Magee further complains that he is still being subjected to poor prison conditions and denial of proper medical care. In his declaration, Magee complains that because the jail was not clean, he suffered a staff infection. As a result he requested medical attention and "very little" was done and his prescriptions were on many times given to other inmates. (R. Doc. 33.) The Plaintiff must therefore show that he has a medical condition which is likely to become significantly worse without some definite course of treatment. In this case, the Plaintiff makes no such allegation.

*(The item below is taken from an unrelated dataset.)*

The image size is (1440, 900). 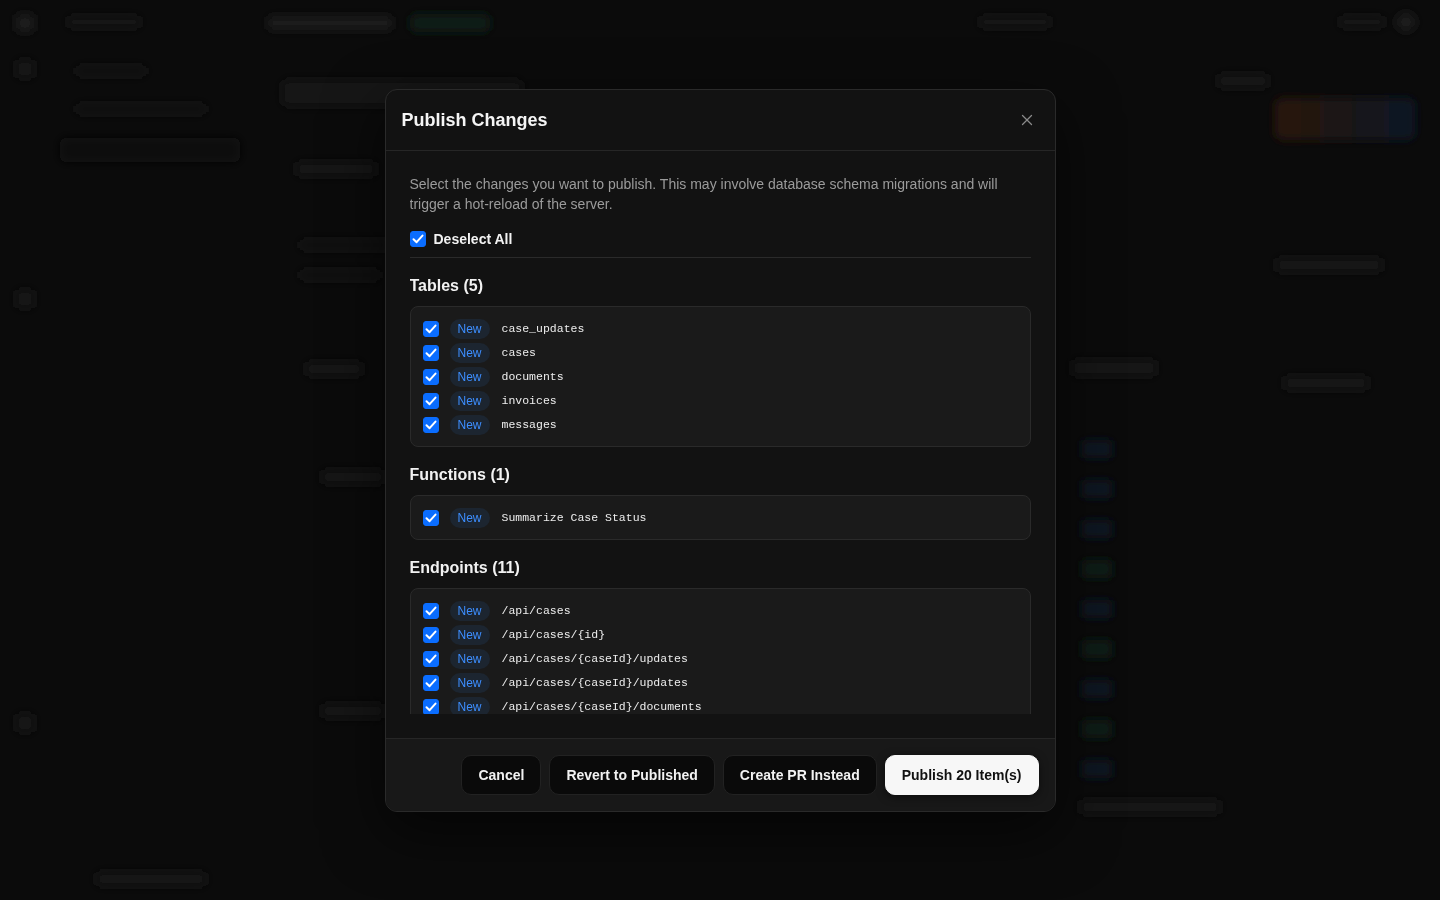 I want to click on secondary-action-button: Cancel, so click(x=502, y=774).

The Court finds that this complaint lodged by Magee clearly arises out of a disagreement with the type of treatment in many respects and he also does not allege how the instances in which his medication was given to other inmates caused him irreparable injury. Norton v. Dimazana, 122 F.3d 286, 291 (5th Cir. 1997).
Further, he complains that he is being forced to sleep on the floor of the parish jail. Again, he does not provide any proof that or allegation that sleeping on the floor has caused an irreparable injury. He does note in his complaint that he suffers with back pain, however it is unclear whether the pain he experiences continues because he failed to mention any additional problem in his declaration.
Finally, Magee alleges that he was attacked by Topps and two other defendants in retaliation for filing his lawsuit. He complains that he is being criminally charged in retaliation for filing the suit. He alleges that he believes that his life is in danger. However, anticipated future beatings by correctional officer is not sufficient to show irreparable harm. See also Garcia v. Arevalo, 1994 WL 383238 *2 (S.D.N.Y. 1994) (holding that allegations of anticipated future beatings by correctional officers insufficient to show irreparable harm). He further does not allege the nature of the injury he received such that a determination that the threat of the injury outweighs the threat of harm.
IT IS THEREFORE ORDERED that the Motion for Preliminary Injunction and Temporary Restraining Order (R. Doc. 33) is DENIED.